In an interview with CNN on Wednesday after a string of primary election victories, Trump warned that there could be a major uproar if he falls just short in the delegate count and loses in a rules fight.

Trump might fall short of the majority required, enabling the party establishment to put forward another name at the convention in Cleveland to formally pick its candidate.

"I don't think you can say that we don't get it automatically. I think you'd have riots. I think you'd have riots. I'm representing many, many milions of people," he said.

"If you just disenfranchise these people, I think you would have problems like you've never seen before."

After scoring big wins in Florida, Illinois and North Carolina, Trump is now the only candidate with a path to clinching the Republican nomination before the party's convention in July.

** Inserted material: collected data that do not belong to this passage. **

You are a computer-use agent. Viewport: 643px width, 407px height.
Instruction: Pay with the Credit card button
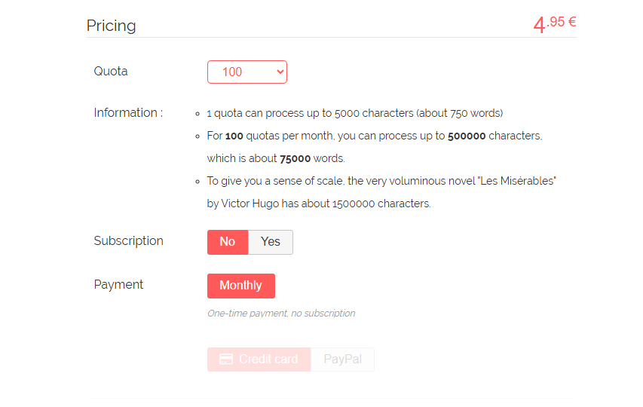coord(259,360)
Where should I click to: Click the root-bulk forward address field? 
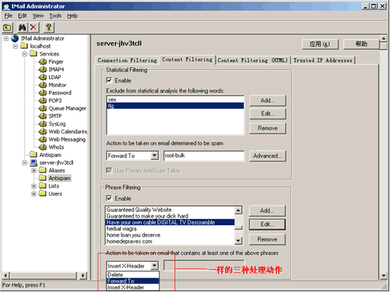[204, 156]
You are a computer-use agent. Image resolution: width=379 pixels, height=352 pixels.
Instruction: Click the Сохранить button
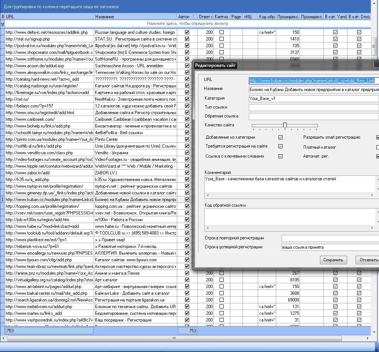coord(334,260)
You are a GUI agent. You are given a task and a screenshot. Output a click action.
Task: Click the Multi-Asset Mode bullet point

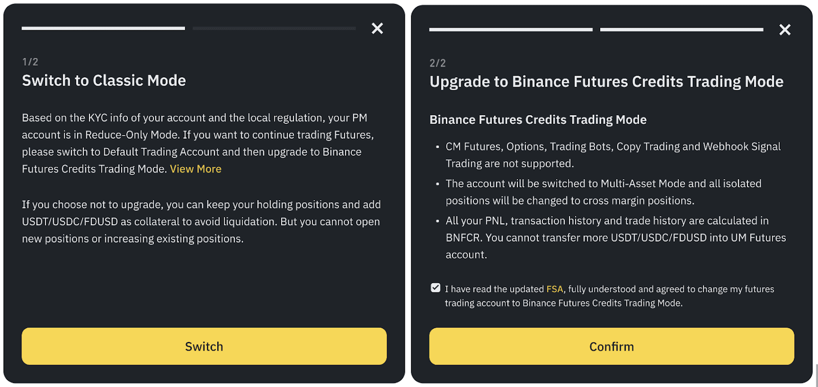click(x=603, y=192)
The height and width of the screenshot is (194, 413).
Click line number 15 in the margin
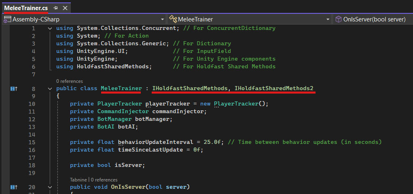pos(32,142)
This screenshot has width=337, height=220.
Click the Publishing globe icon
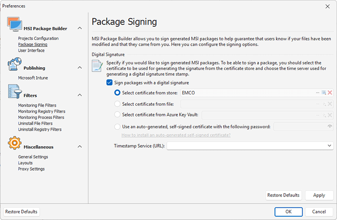click(x=15, y=64)
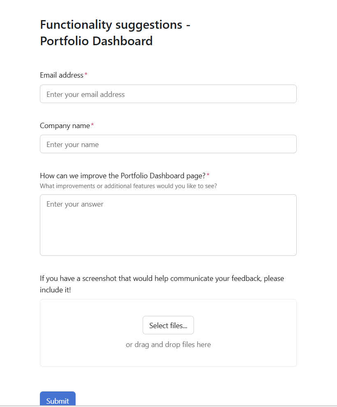Select the required asterisk after Portfolio Dashboard page question

(208, 175)
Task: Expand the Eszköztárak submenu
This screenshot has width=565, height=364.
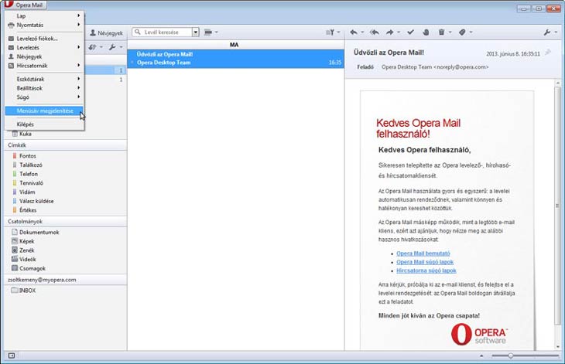Action: 43,79
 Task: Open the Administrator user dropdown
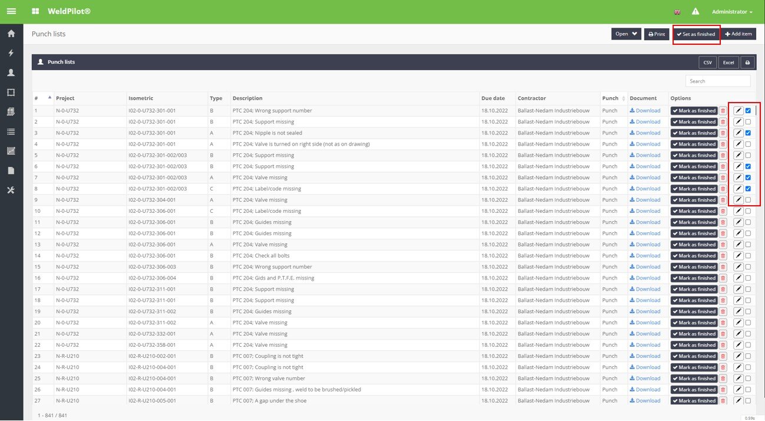(732, 12)
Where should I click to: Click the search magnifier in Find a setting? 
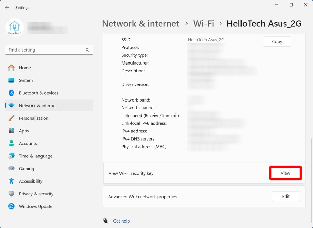[x=87, y=50]
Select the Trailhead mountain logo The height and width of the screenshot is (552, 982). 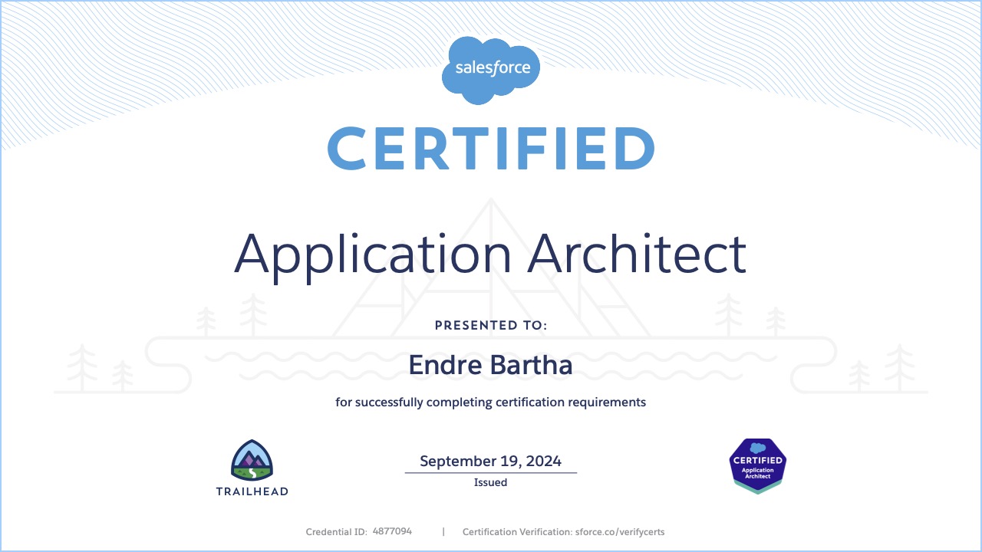coord(252,458)
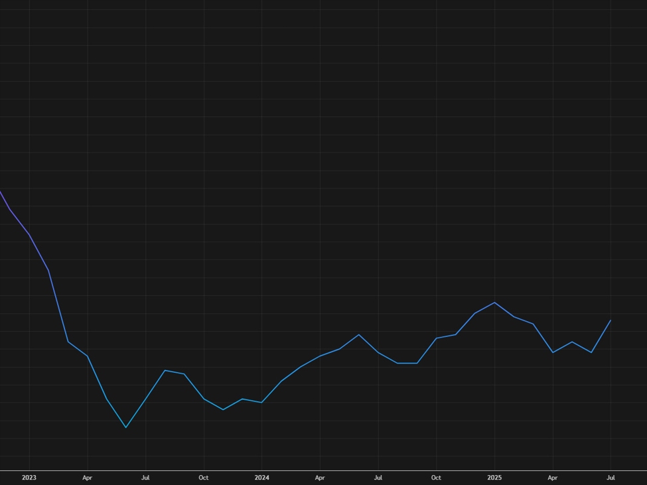Click the 2024 axis label

(263, 477)
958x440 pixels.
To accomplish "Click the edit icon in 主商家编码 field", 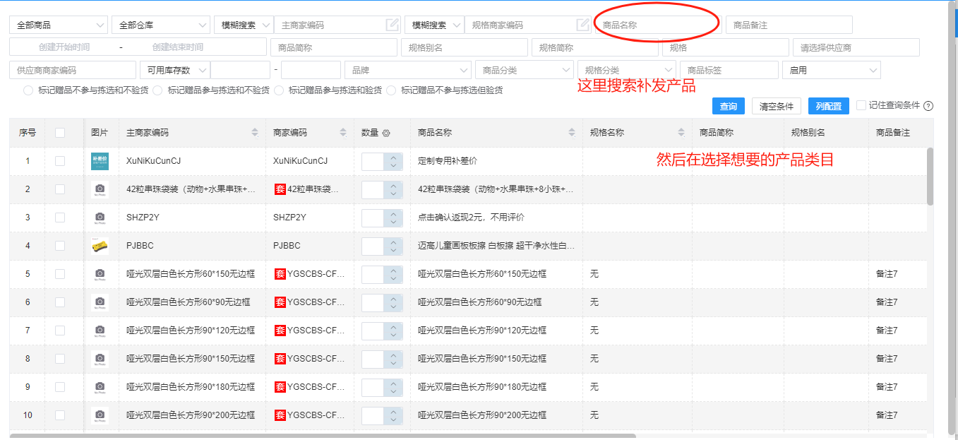I will (393, 25).
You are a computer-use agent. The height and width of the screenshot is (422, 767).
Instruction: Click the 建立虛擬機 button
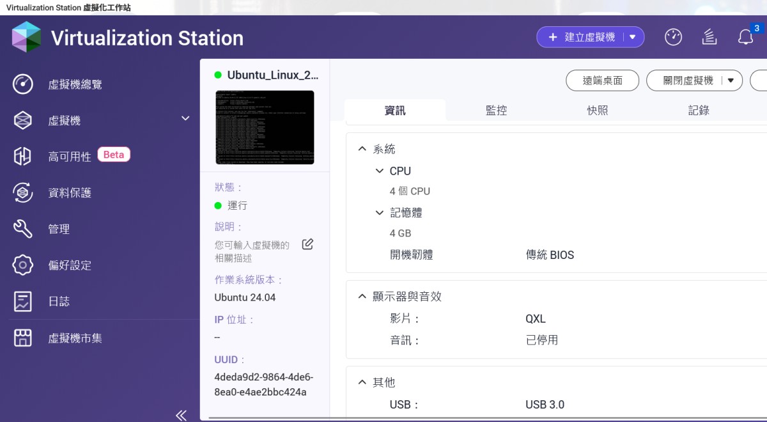tap(582, 37)
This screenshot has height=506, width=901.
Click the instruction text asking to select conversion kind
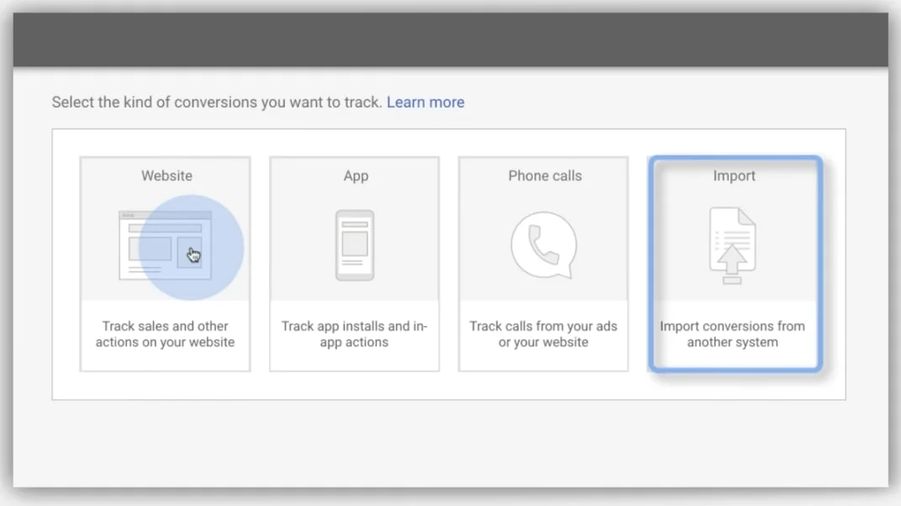click(x=214, y=102)
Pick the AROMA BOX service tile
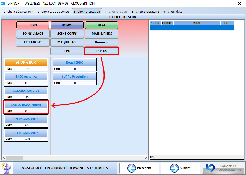This screenshot has width=246, height=175. pos(26,65)
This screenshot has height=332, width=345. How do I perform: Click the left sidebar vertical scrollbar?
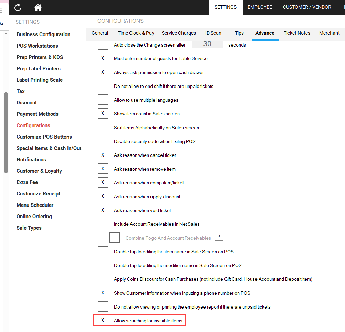click(6, 133)
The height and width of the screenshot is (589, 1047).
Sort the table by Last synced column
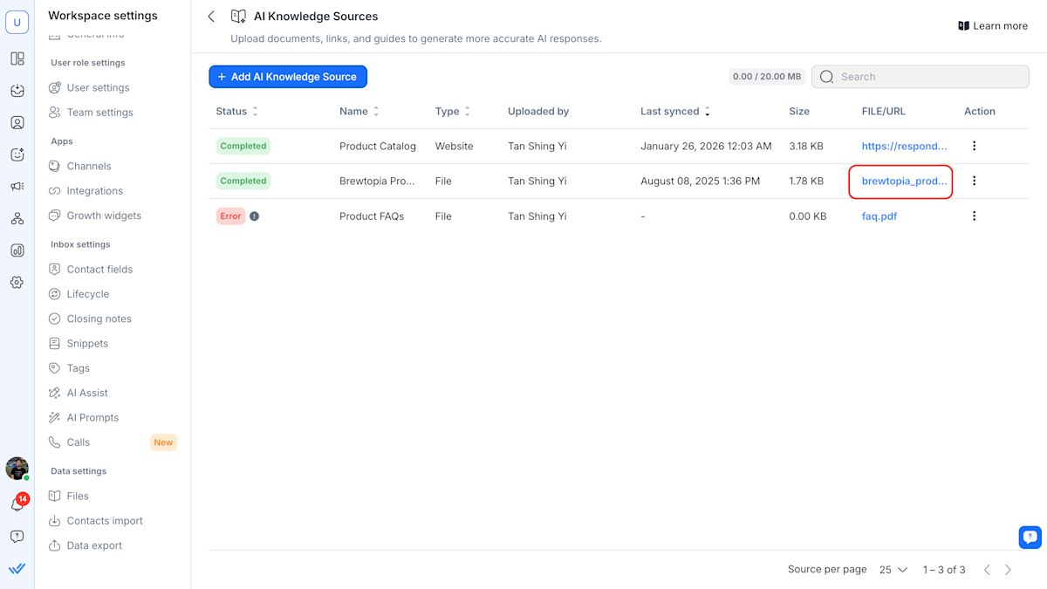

But he still must do better in forthcoming contests to get the necessary 1,237 delegates, leaving some opponents with a sliver of hope that he can still be stopped.

'Trump a global risk'

Meanwhile, the Economist Intelligence Unit, a British research organisation, has warned that if elected, Trump's presidency could have damaging impacts on the economy, trade, and fuel terrorist attacks.

Trump was ranked as one of the top 10 global risks in an updated list on Wednesday.

"In the event of a Trump victory, his hostile attitude to free trade, and alienation of Mexico and China in particular, could escalate rapidly into a trade war," the organisation said.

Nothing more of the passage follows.